In [1]:
#!/usr/bin/python

""" 
    Starter code for exploring the Enron dataset (emails + finances);
    loads up the dataset (pickled dict of dicts).

    The dataset has the form:
    enron_data["LASTNAME FIRSTNAME MIDDLEINITIAL"] = { features_dict }

    {features_dict} is a dictionary of features associated with that person.
    You should explore features_dict as part of the mini-project,
    but here's an example to get you started:

    enron_data["SKILLING JEFFREY K"]["bonus"] = 5600000
    
"""

import pickle

enron_data = pickle.load(open("../final_project/final_project_dataset.pkl", "r"))


## To get an idea of dataset

The aggregated _Enron email + financial dataset_ is stored in a dictionary, where each key in the dictionary is a person’s name and the value is a dictionary containing all the features of that person.   

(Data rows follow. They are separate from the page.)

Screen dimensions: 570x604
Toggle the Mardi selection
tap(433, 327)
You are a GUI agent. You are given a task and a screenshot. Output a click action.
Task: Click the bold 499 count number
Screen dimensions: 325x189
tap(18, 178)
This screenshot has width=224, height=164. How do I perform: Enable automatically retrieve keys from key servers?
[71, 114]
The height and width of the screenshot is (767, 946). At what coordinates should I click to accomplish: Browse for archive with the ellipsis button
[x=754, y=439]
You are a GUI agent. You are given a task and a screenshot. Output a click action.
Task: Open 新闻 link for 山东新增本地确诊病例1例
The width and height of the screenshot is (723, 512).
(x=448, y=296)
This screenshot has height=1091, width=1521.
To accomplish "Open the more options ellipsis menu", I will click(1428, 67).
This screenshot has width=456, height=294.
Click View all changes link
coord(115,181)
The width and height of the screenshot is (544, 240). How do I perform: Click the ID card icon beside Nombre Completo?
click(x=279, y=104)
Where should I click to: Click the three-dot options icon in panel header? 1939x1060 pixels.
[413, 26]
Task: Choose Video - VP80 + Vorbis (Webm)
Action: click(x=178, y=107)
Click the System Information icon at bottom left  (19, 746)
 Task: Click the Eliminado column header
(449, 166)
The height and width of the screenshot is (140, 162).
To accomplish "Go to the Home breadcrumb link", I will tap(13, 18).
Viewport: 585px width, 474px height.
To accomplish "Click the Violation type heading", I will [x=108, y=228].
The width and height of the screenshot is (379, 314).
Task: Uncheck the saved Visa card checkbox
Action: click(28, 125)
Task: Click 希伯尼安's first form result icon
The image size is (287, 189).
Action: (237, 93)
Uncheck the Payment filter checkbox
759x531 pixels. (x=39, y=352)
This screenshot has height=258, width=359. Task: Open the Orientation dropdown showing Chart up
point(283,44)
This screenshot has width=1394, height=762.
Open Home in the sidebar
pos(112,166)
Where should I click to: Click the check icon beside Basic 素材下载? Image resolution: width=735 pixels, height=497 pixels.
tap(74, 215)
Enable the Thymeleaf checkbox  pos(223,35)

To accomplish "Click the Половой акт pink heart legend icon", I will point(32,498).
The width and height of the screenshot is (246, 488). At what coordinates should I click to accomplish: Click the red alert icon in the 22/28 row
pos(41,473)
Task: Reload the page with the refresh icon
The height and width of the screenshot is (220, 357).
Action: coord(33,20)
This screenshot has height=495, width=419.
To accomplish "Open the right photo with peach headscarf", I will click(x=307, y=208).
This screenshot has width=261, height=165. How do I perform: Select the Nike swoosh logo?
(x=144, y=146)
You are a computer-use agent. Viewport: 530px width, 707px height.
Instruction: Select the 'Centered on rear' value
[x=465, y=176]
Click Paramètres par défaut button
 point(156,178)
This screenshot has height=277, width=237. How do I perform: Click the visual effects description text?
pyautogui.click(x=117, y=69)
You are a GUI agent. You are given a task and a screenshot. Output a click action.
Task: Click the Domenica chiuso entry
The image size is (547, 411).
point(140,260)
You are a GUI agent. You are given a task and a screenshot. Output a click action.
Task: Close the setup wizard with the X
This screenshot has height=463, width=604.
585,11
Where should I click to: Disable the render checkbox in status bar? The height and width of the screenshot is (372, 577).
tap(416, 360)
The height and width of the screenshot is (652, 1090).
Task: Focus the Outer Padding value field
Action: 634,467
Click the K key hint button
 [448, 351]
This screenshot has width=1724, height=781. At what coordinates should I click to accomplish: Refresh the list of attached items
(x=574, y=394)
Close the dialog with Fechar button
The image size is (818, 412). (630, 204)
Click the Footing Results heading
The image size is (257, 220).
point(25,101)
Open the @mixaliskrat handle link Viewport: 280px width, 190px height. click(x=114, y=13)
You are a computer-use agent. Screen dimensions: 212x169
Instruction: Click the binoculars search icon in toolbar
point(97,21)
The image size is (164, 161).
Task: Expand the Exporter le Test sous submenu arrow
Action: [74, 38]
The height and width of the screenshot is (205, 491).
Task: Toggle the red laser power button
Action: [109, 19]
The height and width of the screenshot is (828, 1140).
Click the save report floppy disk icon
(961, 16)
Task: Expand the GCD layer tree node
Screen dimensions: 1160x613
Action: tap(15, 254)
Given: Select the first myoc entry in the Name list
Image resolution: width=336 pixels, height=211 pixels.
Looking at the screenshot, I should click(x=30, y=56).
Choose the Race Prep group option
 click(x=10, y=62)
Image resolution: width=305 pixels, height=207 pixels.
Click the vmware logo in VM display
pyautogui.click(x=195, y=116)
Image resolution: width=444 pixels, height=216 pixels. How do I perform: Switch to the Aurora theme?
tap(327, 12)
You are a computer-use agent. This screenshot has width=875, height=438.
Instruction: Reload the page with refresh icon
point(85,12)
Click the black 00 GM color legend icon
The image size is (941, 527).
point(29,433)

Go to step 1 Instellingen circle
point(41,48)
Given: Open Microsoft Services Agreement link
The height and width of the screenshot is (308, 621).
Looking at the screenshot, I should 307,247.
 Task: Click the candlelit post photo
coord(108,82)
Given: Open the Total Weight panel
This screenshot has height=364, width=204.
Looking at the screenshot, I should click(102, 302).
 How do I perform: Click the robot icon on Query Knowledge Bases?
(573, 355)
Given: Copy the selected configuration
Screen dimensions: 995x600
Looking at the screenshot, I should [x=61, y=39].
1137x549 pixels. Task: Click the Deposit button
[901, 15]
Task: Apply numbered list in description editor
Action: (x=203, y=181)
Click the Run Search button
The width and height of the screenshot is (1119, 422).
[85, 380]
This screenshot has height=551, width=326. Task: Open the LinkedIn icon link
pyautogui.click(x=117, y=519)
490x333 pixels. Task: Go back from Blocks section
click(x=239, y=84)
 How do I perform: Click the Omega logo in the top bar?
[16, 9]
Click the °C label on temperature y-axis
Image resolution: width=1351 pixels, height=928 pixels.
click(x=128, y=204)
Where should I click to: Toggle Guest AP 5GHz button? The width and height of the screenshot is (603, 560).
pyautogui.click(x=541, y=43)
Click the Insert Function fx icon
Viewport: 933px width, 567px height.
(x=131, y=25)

i.e., it is  nested dictionary.

In [2]:
type(enron_data)

dict

In [3]:
from pprint import pprint
c = 0
for i in enron_data.items():
    if c < 3:
        c += 1
        pprint(i)
        print('\n')
    else:
        break
    

('METTS MARK',
 {'bonus': 600000,
  'deferral_payments': 'NaN',
  'deferred_income': 'NaN',
  'director_fees': 'NaN',
  'email_address': 'mark.metts@enron.com',
  'exercised_stock_options': 'NaN',
  'expenses': 94299,
  'from_messages': 29,
  'from_poi_to_this_person': 38,
  'from_this_person_to_poi': 1,
  'loan_advances': 'NaN',
  'long_term_incentive': 'NaN',
  'other': 1740,
  'poi': False,
  'restricted_stock': 585062,
  'restricted_stock_deferred': 'NaN',
  'salary': 365788,
  'shared_receipt_with_poi': 702,
  'to_messages': 807,
  'total_payments': 1061827,
  'total_stock_value': 585062})


('BAXTER JOHN C',
 {'bonus': 1200000,
  'deferral_payments': 1295738,
  'deferred_income': -1386055,
  'director_fees': 'NaN',
  'email_address': 'NaN',
  'exercised_stock_options': 6680544,
  'expenses': 11200,
  'from_messages': 'NaN',
  'from_poi_to_this_person': 'NaN',
  'from_this_person_to_poi': 'NaN',
  'loan_advances': 'NaN',
  'long_term_incentive': 1586055,
  'other': 2660303,
  'poi

 # Number of data points(people) in the dataset

In [4]:
len(enron_data) 

146

In [5]:
len(enron_data.keys())

146

In [6]:
len(enron_data.values())

146

## to find the number of Features in the Enron Dataset

In [7]:
len(enron_data['METTS MARK']) 

21

## Finding numer of POIs(Person of Interest) in the Enron Data

In [8]:
poi_count = 0
for key1 in enron_data.keys():
    if enron_data[key1]['poi'] == True:
        poi_count += 1

poi_count

18

# Querying the dataset

Like any dict of dicts, individual people/features can be accessed like so:

enron_data["LASTNAME FIRSTNAME"]["feature_name"]

or

enron_data["LASTNAME FIRSTNAME MIDDLEINITIAL"]["feature_name"]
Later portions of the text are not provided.